DIRECTIVE
Could you reproduce the robot-dressing study instructions word for word, starting at "We will then measure" and ending at "at that time."?

EXTRACT PROVIDED
#####

We are conducting a study to evaluate a robot-dressing system. The robot will dress the garment on your right arm. 

We will now walk you through the steps we are taking. 

You will first read and sign the consent form, and fill in a demographic form. 

We will then measure some statistics of your arm, including the forearm length, upper arm length before the study starts.

We will put a marker on your shoulder for the experiment. 

We will then start the study. There will be a total of 24 dressing trials.

The study will be divided into two parts. The first part has 8 trials and the second part has 16 trials. After the first part is complete, we will need 10 minutes to prepare for the second part. You can take a break at that time. 

During each trial, you will be asked to hold a certain arm pose. We will test two garments and two poses during the study and we will alternate between those poses. We will show you the pose you need to hold on the screen in front of you and also demonstrate the pose by ourselves. 

You may not move once the trial starts. In each trial, we will first capture the image of your right arm, and we will move the robot closer to your hand (you may not move during the process). Then we will start the dressing, which will last 40 seconds to 1 minute. 

During dressing, the robot might pull you or tug you. In those cases, try your best not to move. If the force is too large or you feel uncomfortable, we will terminate the trial immediately. 

Occasionally there will be operation failures on us for a trial. We will repeat those trials when such failures happen. 

After each trial, please hold the arm static for another few seconds while we measure some statistics of the dressing performance. Then you can rest the arm and you will be asked to fill in three questions. The questionnaire is a likert-scale item with 3 questions. 1 is strongly disagree, 7 is strongly agree. 

You can rest whenever you feel tired, just let us know. 

Simulation arm pose regions

The above figures show the 4 arm pose regions we tested in simulation. The first has the elbow extending out, the second has the shoulder bending down, the third has the elbow bending down, and the last has the shoulder lowering down and the elbow bending inwards.

#####

Element and text position data
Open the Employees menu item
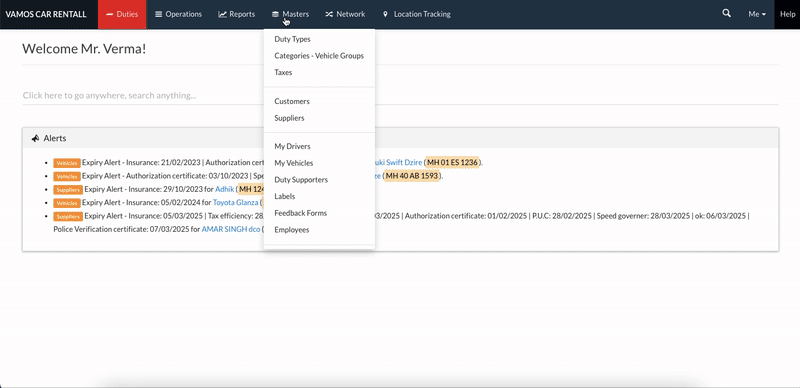The height and width of the screenshot is (388, 800). click(292, 230)
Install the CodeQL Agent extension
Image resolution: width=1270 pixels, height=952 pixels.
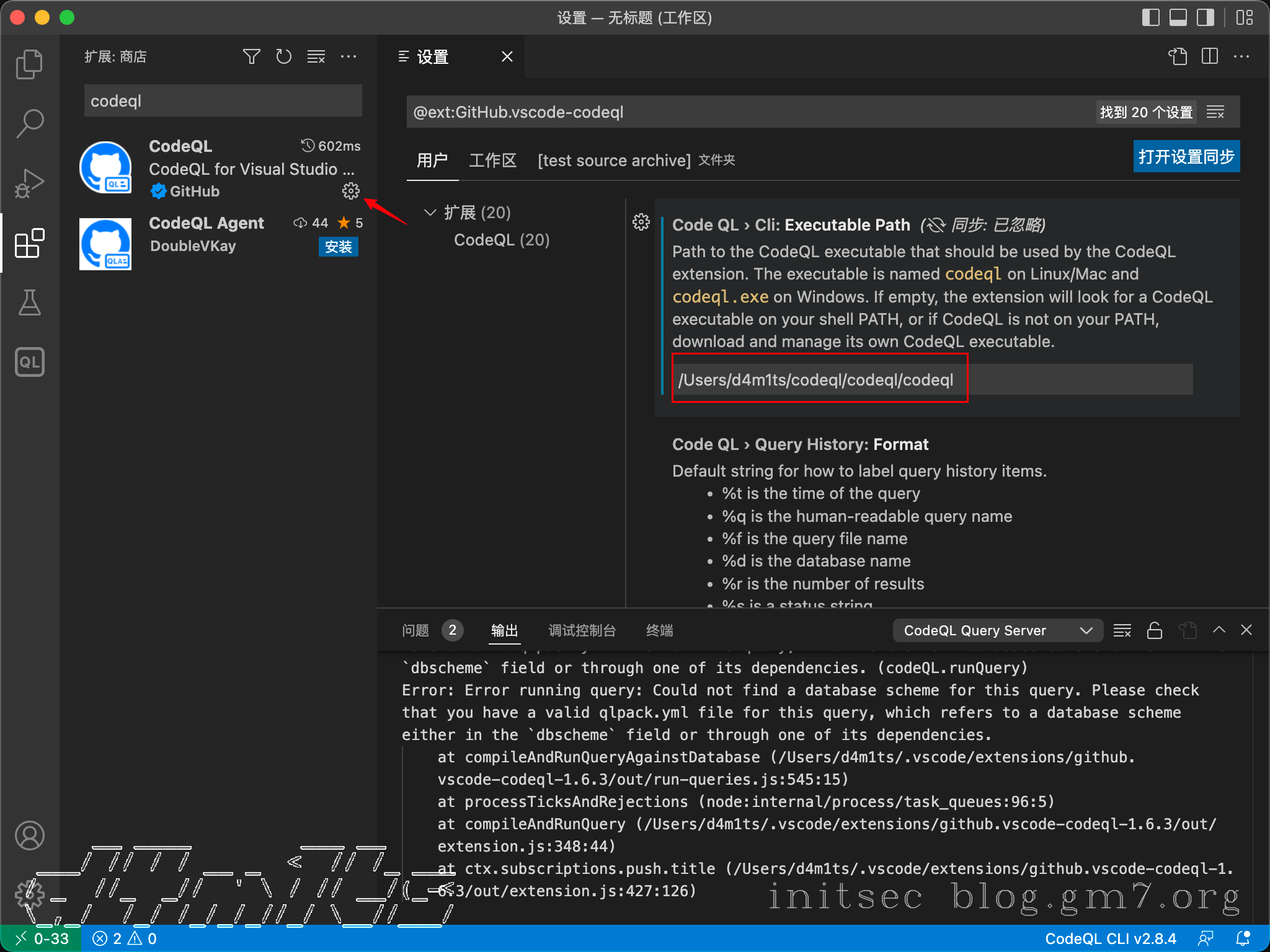coord(338,247)
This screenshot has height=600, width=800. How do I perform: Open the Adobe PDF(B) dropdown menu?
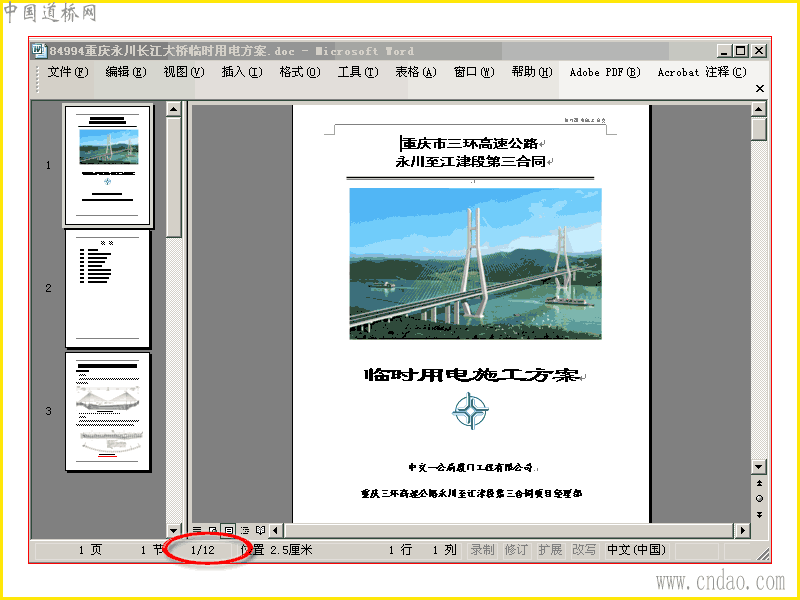click(605, 72)
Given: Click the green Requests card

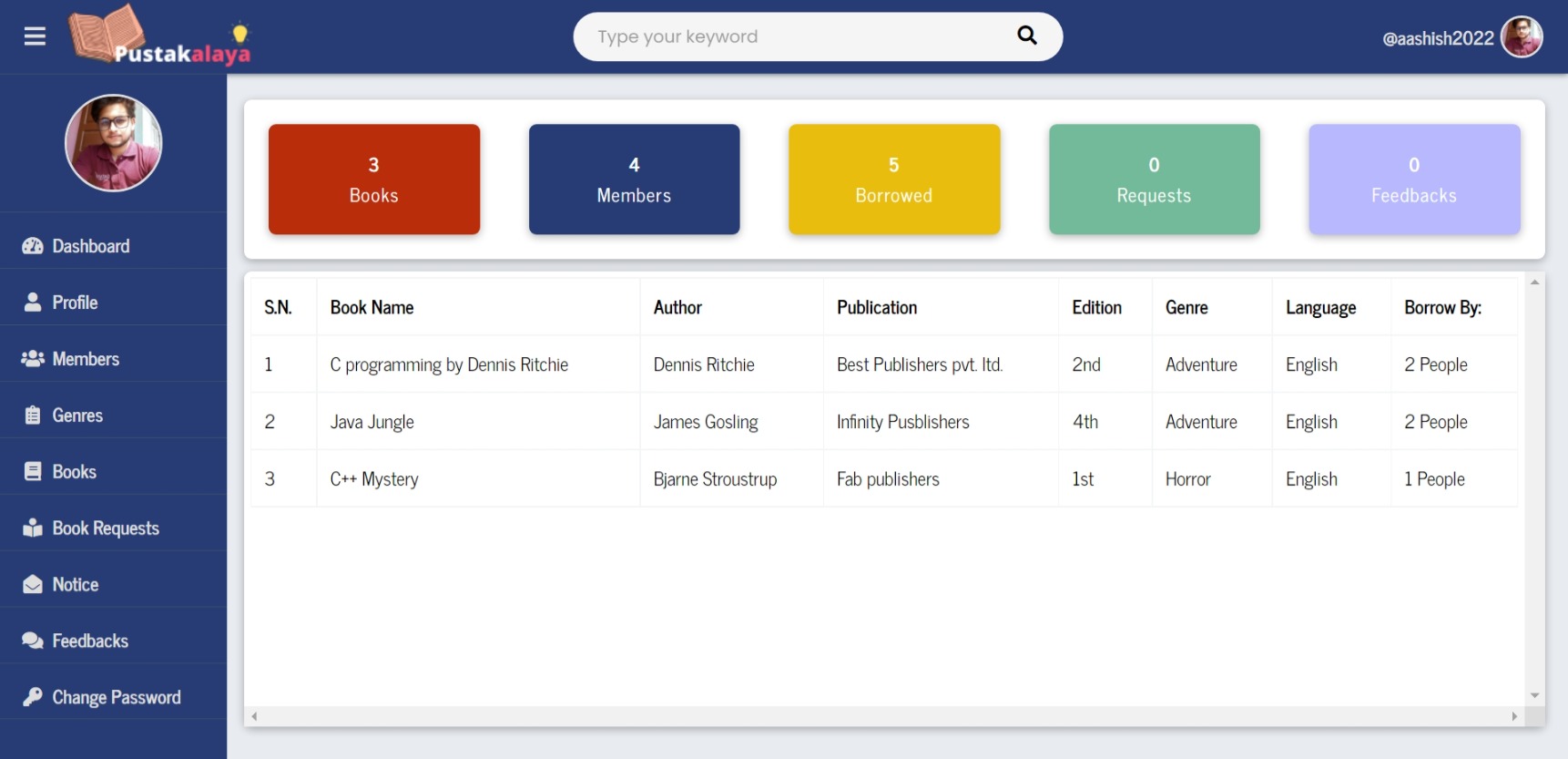Looking at the screenshot, I should point(1154,179).
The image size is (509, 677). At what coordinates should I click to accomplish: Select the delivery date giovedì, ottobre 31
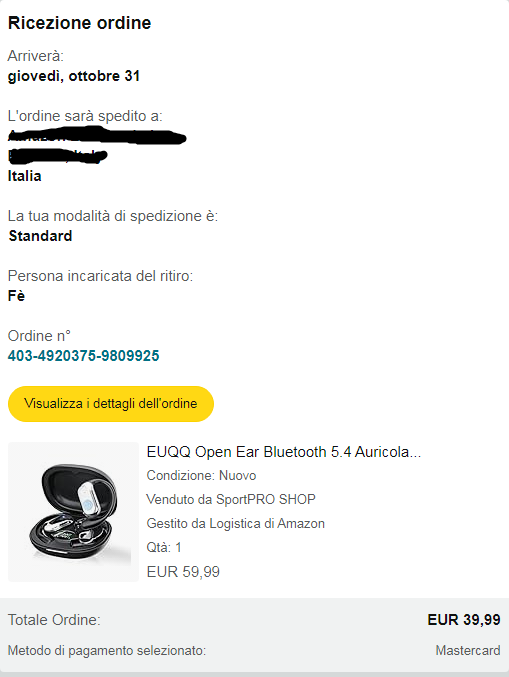[x=74, y=76]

#####

WORKED ANSWER
We will then measure some statistics of your arm, including the forearm length, upper arm length before the study starts.

We will put a marker on your shoulder for the experiment. 

We will then start the study. There will be a total of 24 dressing trials.

The study will be divided into two parts. The first part has 8 trials and the second part has 16 trials. After the first part is complete, we will need 10 minutes to prepare for the second part. You can take a break at that time.